More than ever, critical research must be engaged to develop solutions and implement concrete positive changes for and with communities. However, the current context of COVID-19 has affected the foundation of relationships that existed between researchers and Indigenous peoples, particularly by deepening issues related to access to digital communication technologies or related to the inability to conduct research field trips. For researchers, these issues complicate the development of participatory and collaborative methodologies to share indigenous voices and epistemologies. How to conduct research in such a context? Again, the pandemic tends to highlight existing challenges and provides an opportunity for researchers to reassess how they can positively strengthen the relationship with the interests, priorities, and epistemologies of Indigenous communities and organizations. The current situation calls for rethinking the role and the position of non-Indigenous researchers, the actual reciprocity of benefits from the research field, and the burden imposed on communities by the research industry (Pfeiffer, 2018). How does the current situation could allow us to rethink collaborative research in Indigenous settings? Should we rethink the role of the research field as a rite of passage (Fisher, 2011; Giabiconi, 2013)?

Conference Roundtable:

To open its 19th edition, the CIÉRA conference will bring together four stakeholders involved in their communities and health sector to discuss Indigenous pandemic realities and to launch the discussion on the relationships between public services, well-being and indigenous territorialities. The discussion will allow participants to share experiences of the pandemic in communities and urban settings and issues of access to safe and equitable services and care. Participants will include Jason Coonishish, from the Cree Board of Health and Social Services of James Bay, Sipi Flamand, Vice-Chief of the Manawan Council, Lisa Westaway, Director of the Kateri Memorial Hospital in Kahnawake and Jimmy Siméon, Indigenous sailor for Médecins du Monde.

Themes of the panels:

Panel 1 - Health, well-being, and territorialities

The difficult access of Indigenous populations to culturally adequate and non-discriminatory public services, whether it be health, social protection, employment, education, housing, or food and land security, are increasingly documented. These complex and often inequitable relationships often reflect their relationship with the State. What are the contemporary dynamics of these relationships? What are the potentials and challenges for public services directly managed and operated by indigenous communities?

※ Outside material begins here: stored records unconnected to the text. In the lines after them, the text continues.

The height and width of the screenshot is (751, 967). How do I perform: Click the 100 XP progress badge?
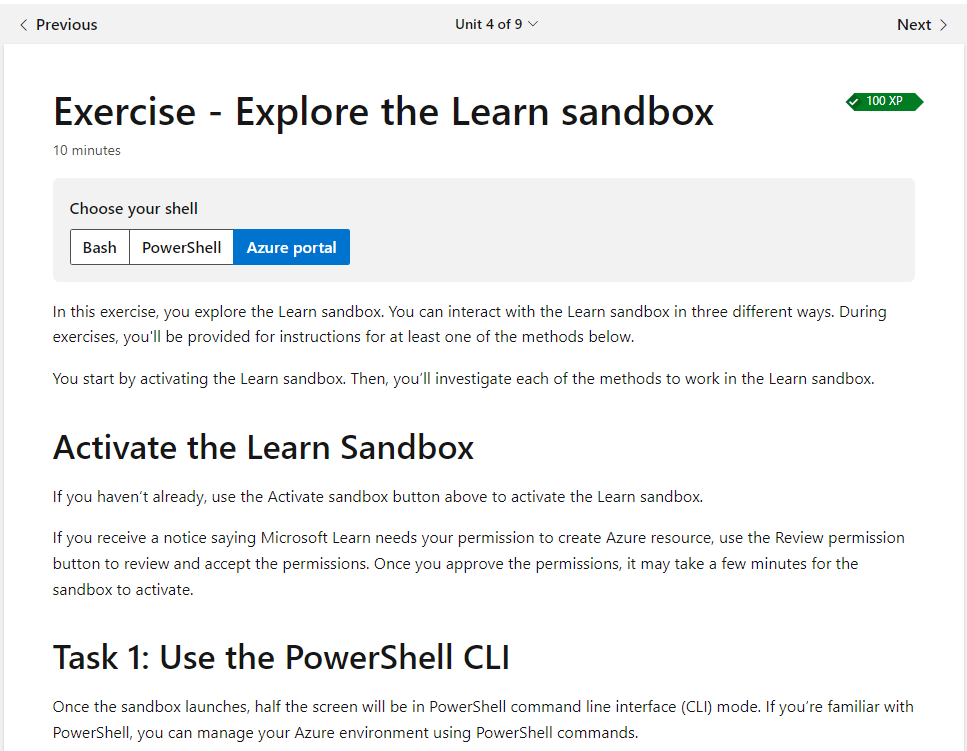(x=884, y=101)
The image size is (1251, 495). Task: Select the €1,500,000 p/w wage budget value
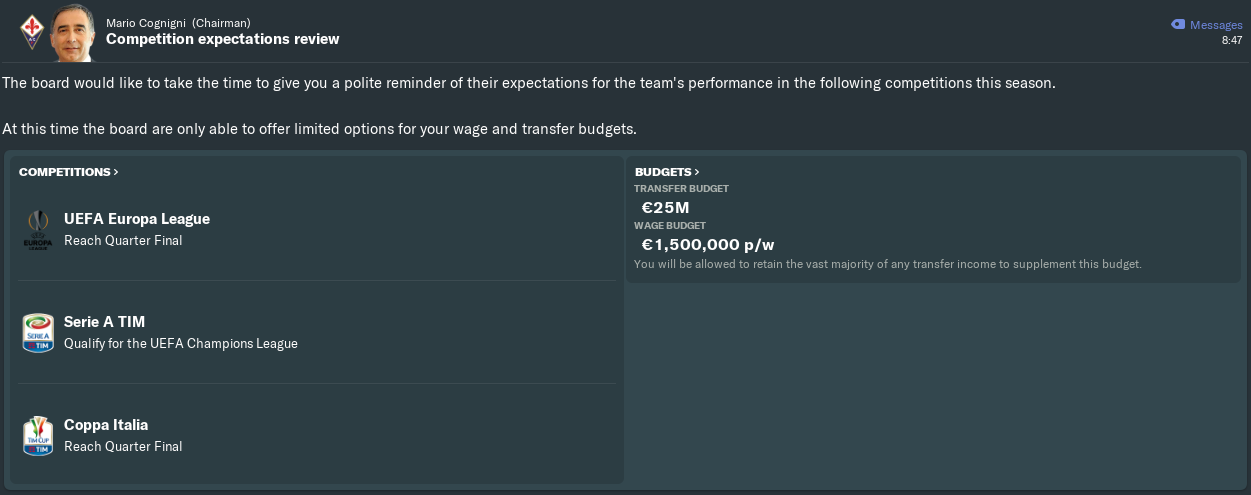coord(707,245)
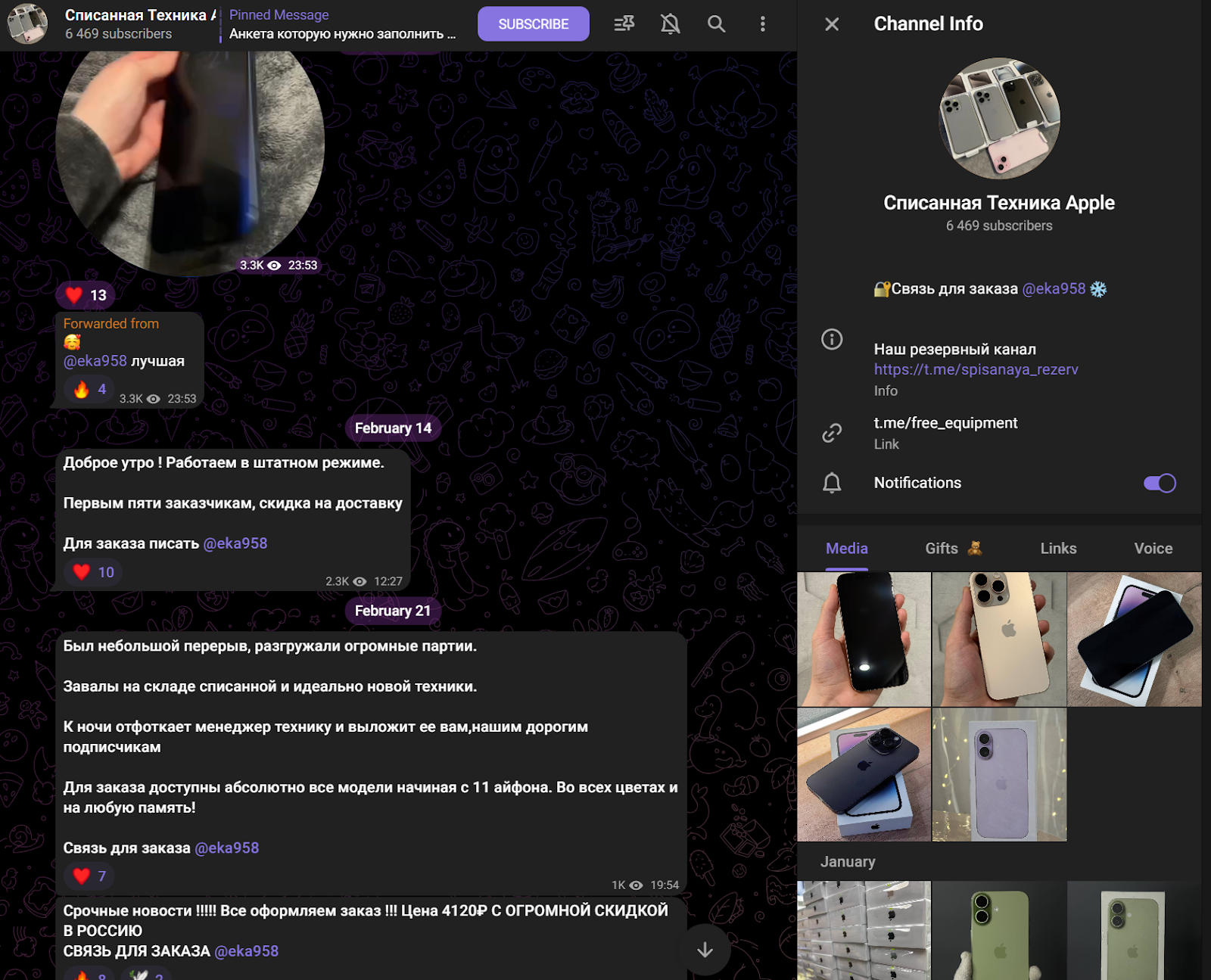1211x980 pixels.
Task: Click the scroll-to-bottom arrow button
Action: coord(705,950)
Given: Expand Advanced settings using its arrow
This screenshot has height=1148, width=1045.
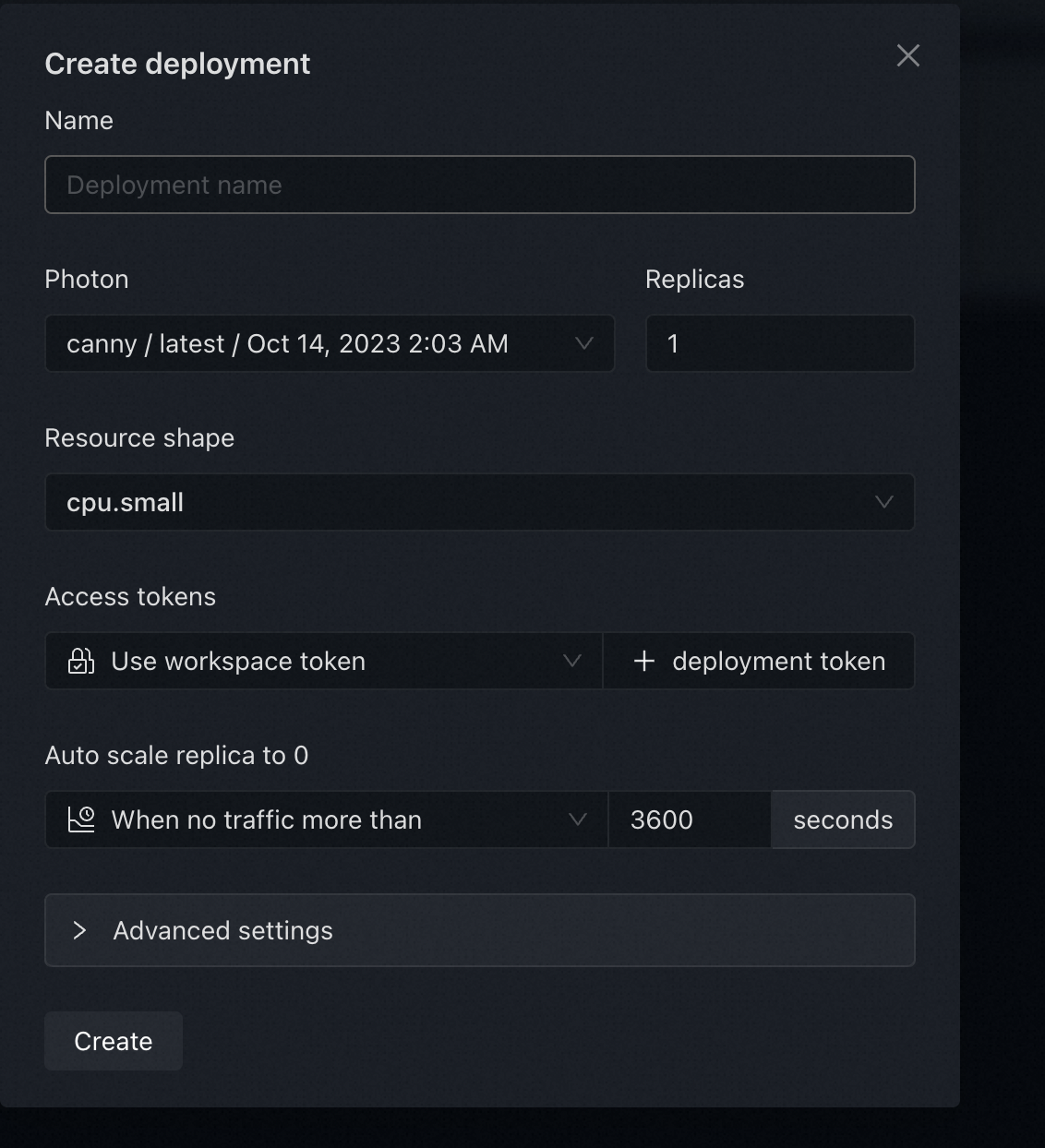Looking at the screenshot, I should (x=80, y=930).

Panel 2 - Mobility, urbanity, itinerancy, and well-being

The question of public services in rural indigenous communities should not obscure other issues concerning the geographic distribution and mobility of Indigenous people. Whether we are talking about indigenous communities near, or even enclosed within, cities populated with a majority of non-Indigenous people, or of the large proportion of Indigenous people living permanently or semi-permanently in urban areas, the correspondence between the rural/urban and Indigenous/non-Indigenous divisions is far from being as solid as it seems. Such observations should lead us to question the specific issues related to indigenous populations and public services in urban and peri-urban areas, as well as to consider mobility in a more complex way.

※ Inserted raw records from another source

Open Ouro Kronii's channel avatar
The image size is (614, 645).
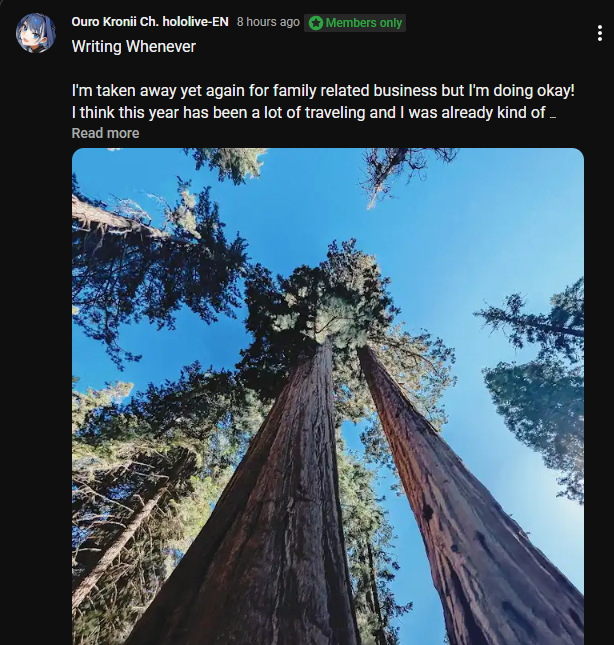[x=35, y=33]
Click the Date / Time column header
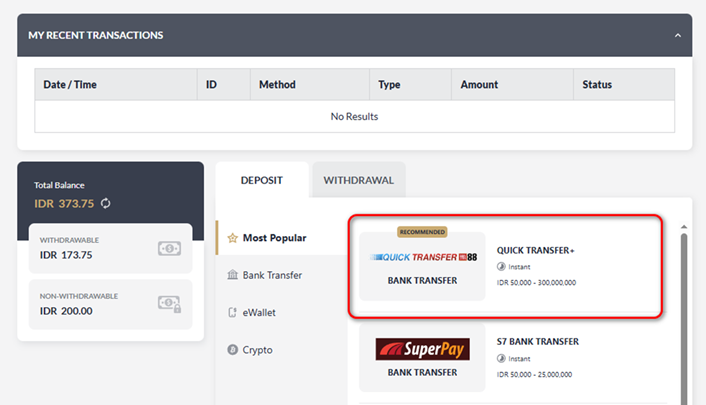The image size is (706, 405). (x=69, y=85)
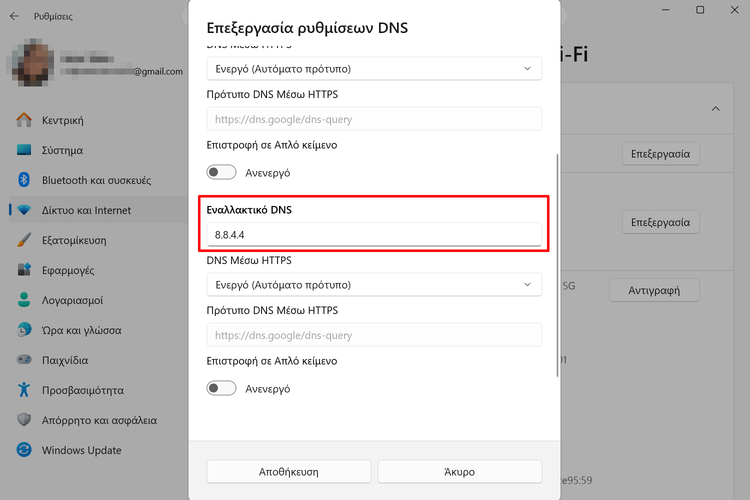The height and width of the screenshot is (500, 750).
Task: Open the Παιχνίδια gaming icon
Action: (25, 360)
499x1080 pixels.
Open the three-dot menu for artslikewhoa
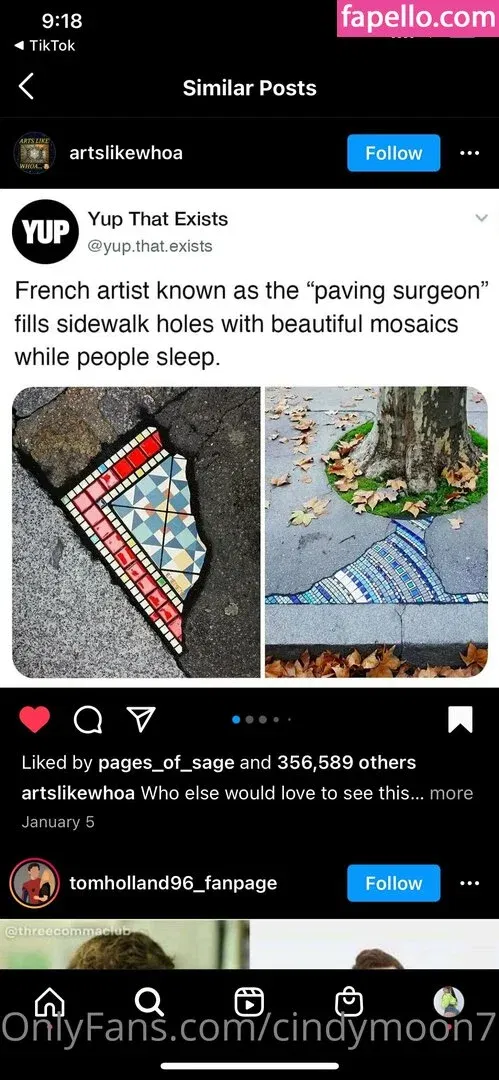pos(469,153)
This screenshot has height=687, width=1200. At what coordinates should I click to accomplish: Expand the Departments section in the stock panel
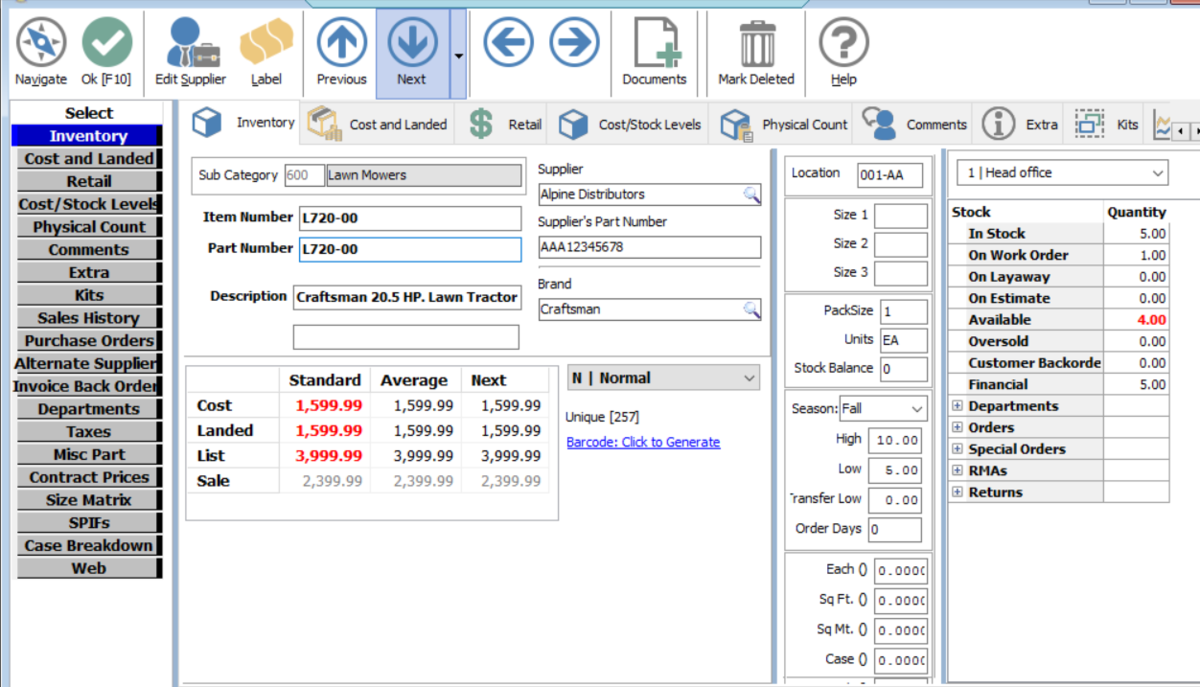pos(957,405)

Panel 3 - Knowledge, research, and pedagogy for well-being

Scientific research is not usually seen as a public service. However, its functioning is largely supported by public funding and the knowledge produced by universities and research centers is, for the most part, intended to improve our understanding of the world and to produce positive effects on it. Furthermore, the results of scientific research are regularly used by a range of actors and organizations to influence policy decisions. This is particularly true for Indigenous research in Canada, in which academics are increasingly asked to produce knowledge that can be used to improve Indigenous wellbeing and reduce socio-economic inequalities and discrimination. Under these conditions, how can research fully support such ambitions?